Everybody knows that Citizenship Day is in September, but on this day of midterm elections, falling leaves, and poetry to share, November 06 is officially Citizenship Day
at The Pub.
No doubt each of us already has a full schedule and yet there are things that need to be done for the sake of our country, our community, our psyche.
First on that list is Vote.
It is a privilege and a luxury that so many in this world do not have. Various countries have various ways of dealing with the problem of apathy.
In Belgium: “Belgium has the oldest existing compulsory voting system, introduced in 1892 for men and 1949 for women. People aged 18 and over who do not vote face a moderate fine or, if they fail to vote in at least four elections, they can lose the right to vote for 10 years. Non-voters also face difficulties getting a job in the public sector
In Australia: “Electors who fail to vote at a State election and do not provide a valid and sufficient reason for such failure will be fined. The penalty for first time offenders is $20 and this increases to $50 if you have previously paid a penalty or been convicted of this offence.”
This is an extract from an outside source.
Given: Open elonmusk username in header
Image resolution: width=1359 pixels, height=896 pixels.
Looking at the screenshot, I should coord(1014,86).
In Bolivia: “In 1952, Bolivia began to give voters a card to prove their participation at an election. If voters cannot show this proof-of-voting card during the three months after the election, they can be prevented from drawing their salary from the bank.”
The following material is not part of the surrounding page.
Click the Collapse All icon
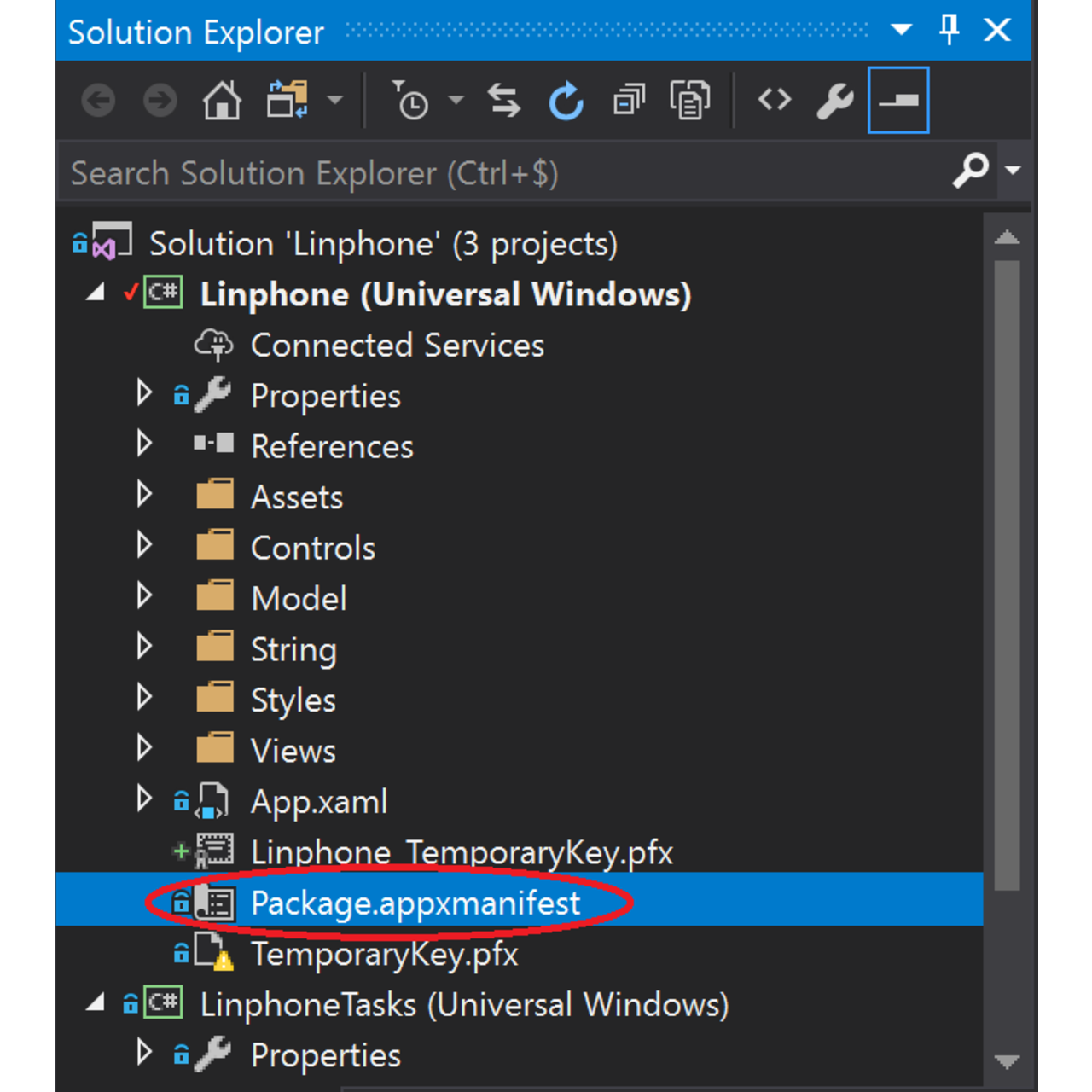 (630, 101)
In Greece, not voting makes it difficult for citizens to obtain a new passport or driver’s license.
I’m not sure compulsory voting is the answer but it is one answer.
So, I’m hoping that all eligible voters will get out and vote today, and that all eligible poets will post a poem at The Pub, and that everyone will read a whole bunch of poems at The Pub. for sure there are bunches and bunches of poems at The Pub. Many of them
have not received the recognition they’re due.
Let’s get back to leaving comments, to appreciating the work of others, to keep on writing and sharing and encouraging.
As Aristotle said, It is not always the same thing to be a good poet and a good citizen. Okay, he didn’t really. What he said was ““It is not always the same thing to be a good man and a good citizen.” and that set my mind to thinking about what being a good citizen means.
Cast a vote for your country; cast a vote for your community; cast a vote for the psyche.